:: WHAT YOU WILL DO ::
Repeat the whole listing. Keep it exact.

:: RECORDS FOR THE EXERCISE ::

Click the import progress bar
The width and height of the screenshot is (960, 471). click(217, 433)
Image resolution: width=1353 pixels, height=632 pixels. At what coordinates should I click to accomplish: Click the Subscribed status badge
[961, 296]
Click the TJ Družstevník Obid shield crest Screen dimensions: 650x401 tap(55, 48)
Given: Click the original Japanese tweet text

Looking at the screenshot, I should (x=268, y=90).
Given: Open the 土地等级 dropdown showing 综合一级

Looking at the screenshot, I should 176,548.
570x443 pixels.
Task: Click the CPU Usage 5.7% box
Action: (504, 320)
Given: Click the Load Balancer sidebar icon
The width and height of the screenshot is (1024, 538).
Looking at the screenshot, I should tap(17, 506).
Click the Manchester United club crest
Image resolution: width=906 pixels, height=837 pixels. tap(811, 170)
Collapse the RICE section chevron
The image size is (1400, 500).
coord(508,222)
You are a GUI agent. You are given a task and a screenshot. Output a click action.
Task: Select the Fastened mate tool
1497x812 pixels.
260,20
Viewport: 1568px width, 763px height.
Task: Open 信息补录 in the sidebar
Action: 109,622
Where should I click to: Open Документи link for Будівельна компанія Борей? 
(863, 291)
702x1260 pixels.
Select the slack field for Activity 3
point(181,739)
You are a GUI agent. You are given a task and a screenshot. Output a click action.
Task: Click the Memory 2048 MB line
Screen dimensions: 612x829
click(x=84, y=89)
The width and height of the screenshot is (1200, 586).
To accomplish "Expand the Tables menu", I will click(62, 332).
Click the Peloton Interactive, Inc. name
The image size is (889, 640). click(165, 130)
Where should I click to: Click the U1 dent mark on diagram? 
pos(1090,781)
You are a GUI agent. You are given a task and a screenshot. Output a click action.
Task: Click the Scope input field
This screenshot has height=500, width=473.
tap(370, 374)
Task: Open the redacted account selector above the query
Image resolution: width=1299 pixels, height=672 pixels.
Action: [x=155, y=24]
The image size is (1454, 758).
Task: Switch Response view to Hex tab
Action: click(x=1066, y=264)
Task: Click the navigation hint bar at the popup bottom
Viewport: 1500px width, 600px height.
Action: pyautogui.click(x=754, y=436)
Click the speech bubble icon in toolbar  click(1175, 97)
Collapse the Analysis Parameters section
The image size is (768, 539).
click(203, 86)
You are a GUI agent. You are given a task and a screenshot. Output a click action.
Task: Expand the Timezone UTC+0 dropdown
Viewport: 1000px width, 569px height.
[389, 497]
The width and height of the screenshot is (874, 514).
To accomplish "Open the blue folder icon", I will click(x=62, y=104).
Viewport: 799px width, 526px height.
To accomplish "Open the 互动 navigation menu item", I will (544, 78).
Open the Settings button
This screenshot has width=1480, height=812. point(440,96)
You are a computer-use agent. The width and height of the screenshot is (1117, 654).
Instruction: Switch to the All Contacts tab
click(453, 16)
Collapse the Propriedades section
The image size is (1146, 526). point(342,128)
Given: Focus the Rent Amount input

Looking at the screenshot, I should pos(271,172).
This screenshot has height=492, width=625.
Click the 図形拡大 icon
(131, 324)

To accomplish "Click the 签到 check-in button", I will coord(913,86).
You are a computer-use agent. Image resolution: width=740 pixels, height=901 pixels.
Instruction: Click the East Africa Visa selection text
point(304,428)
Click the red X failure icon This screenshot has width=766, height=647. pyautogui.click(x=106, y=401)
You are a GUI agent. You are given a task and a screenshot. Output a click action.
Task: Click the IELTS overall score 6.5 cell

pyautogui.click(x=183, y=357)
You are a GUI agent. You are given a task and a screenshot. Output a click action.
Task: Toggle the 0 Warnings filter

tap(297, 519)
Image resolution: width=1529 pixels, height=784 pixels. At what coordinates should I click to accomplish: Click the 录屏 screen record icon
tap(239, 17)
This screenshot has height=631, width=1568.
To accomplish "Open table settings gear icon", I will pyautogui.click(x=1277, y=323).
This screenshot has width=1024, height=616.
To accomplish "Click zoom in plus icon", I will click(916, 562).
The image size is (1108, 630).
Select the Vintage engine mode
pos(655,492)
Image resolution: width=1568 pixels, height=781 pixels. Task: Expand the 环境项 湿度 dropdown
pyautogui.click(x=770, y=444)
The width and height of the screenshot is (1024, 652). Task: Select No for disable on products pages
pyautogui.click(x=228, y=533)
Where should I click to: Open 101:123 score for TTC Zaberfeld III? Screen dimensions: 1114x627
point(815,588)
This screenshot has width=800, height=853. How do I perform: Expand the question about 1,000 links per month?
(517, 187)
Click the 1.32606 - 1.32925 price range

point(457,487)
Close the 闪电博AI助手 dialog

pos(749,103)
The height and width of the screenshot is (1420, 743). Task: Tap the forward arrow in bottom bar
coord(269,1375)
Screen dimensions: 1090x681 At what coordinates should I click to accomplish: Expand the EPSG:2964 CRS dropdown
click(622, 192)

:: EXERCISE SOLUTION ::
Click the import progress bar
The width and height of the screenshot is (960, 471). click(217, 433)
Image resolution: width=1353 pixels, height=632 pixels. At what coordinates should I click to accomplish: Click the Subscribed status badge
[961, 296]
Click the TJ Družstevník Obid shield crest Screen dimensions: 650x401 tap(55, 48)
Given: Click the original Japanese tweet text

Looking at the screenshot, I should (x=268, y=90).
Given: Open the 土地等级 dropdown showing 综合一级

Looking at the screenshot, I should 176,548.
570x443 pixels.
Task: Click the CPU Usage 5.7% box
Action: (504, 320)
Given: Click the Load Balancer sidebar icon
The width and height of the screenshot is (1024, 538).
Looking at the screenshot, I should tap(17, 506).
Click the Manchester United club crest
Image resolution: width=906 pixels, height=837 pixels. tap(811, 170)
Collapse the RICE section chevron
The image size is (1400, 500).
coord(508,222)
You are a GUI agent. You are given a task and a screenshot. Output a click action.
Task: Select the Fastened mate tool
1497x812 pixels.
260,20
Viewport: 1568px width, 763px height.
Task: Open 信息补录 in the sidebar
Action: 109,622
Where should I click to: Open Документи link for Будівельна компанія Борей? 
(863, 291)
702x1260 pixels.
Select the slack field for Activity 3
point(181,739)
You are a GUI agent. You are given a task and a screenshot. Output a click action.
Task: Click the Memory 2048 MB line
Screen dimensions: 612x829
click(x=84, y=89)
The width and height of the screenshot is (1200, 586).
To accomplish "Expand the Tables menu", I will click(62, 332).
Click the Peloton Interactive, Inc. name
The image size is (889, 640). click(165, 130)
Where should I click to: Click the U1 dent mark on diagram? 
pos(1090,781)
You are a GUI agent. You are given a task and a screenshot. Output a click action.
Task: Click the Scope input field
This screenshot has height=500, width=473.
tap(370, 374)
Task: Open the redacted account selector above the query
Image resolution: width=1299 pixels, height=672 pixels.
Action: [x=155, y=24]
The image size is (1454, 758).
Task: Switch Response view to Hex tab
Action: click(x=1066, y=264)
Task: Click the navigation hint bar at the popup bottom
Viewport: 1500px width, 600px height.
Action: pyautogui.click(x=754, y=436)
Click the speech bubble icon in toolbar  click(1175, 97)
Collapse the Analysis Parameters section
The image size is (768, 539).
click(203, 86)
You are a GUI agent. You are given a task and a screenshot. Output a click action.
Task: Expand the Timezone UTC+0 dropdown
Viewport: 1000px width, 569px height.
[389, 497]
The width and height of the screenshot is (874, 514).
To accomplish "Open the blue folder icon", I will click(x=62, y=104).
Viewport: 799px width, 526px height.
To accomplish "Open the 互动 navigation menu item", I will (544, 78).
Open the Settings button
This screenshot has width=1480, height=812. point(440,96)
You are a computer-use agent. The width and height of the screenshot is (1117, 654).
Instruction: Switch to the All Contacts tab
click(453, 16)
Collapse the Propriedades section
The image size is (1146, 526). point(342,128)
Given: Focus the Rent Amount input

Looking at the screenshot, I should pos(271,172).
This screenshot has height=492, width=625.
Click the 図形拡大 icon
(131, 324)

To accomplish "Click the 签到 check-in button", I will coord(913,86).
You are a computer-use agent. Image resolution: width=740 pixels, height=901 pixels.
Instruction: Click the East Africa Visa selection text
point(304,428)
Click the red X failure icon This screenshot has width=766, height=647. pyautogui.click(x=106, y=401)
You are a GUI agent. You are given a task and a screenshot. Output a click action.
Task: Click the IELTS overall score 6.5 cell

pyautogui.click(x=183, y=357)
You are a GUI agent. You are given a task and a screenshot. Output a click action.
Task: Toggle the 0 Warnings filter

tap(297, 519)
Image resolution: width=1529 pixels, height=784 pixels. At what coordinates should I click to accomplish: Click the 录屏 screen record icon
tap(239, 17)
This screenshot has height=631, width=1568.
To accomplish "Open table settings gear icon", I will pyautogui.click(x=1277, y=323).
This screenshot has width=1024, height=616.
To accomplish "Click zoom in plus icon", I will click(916, 562).
The image size is (1108, 630).
Select the Vintage engine mode
pos(655,492)
Image resolution: width=1568 pixels, height=781 pixels. Task: Expand the 环境项 湿度 dropdown
pyautogui.click(x=770, y=444)
The width and height of the screenshot is (1024, 652). Task: Select No for disable on products pages
pyautogui.click(x=228, y=533)
Where should I click to: Open 101:123 score for TTC Zaberfeld III? Screen dimensions: 1114x627
point(815,588)
This screenshot has width=800, height=853. How do I perform: Expand the question about 1,000 links per month?
(517, 187)
Click the 1.32606 - 1.32925 price range

point(457,487)
Close the 闪电博AI助手 dialog

pos(749,103)
The height and width of the screenshot is (1420, 743). Task: Tap the forward arrow in bottom bar
coord(269,1375)
Screen dimensions: 1090x681 At what coordinates should I click to accomplish: Expand the EPSG:2964 CRS dropdown
click(622, 192)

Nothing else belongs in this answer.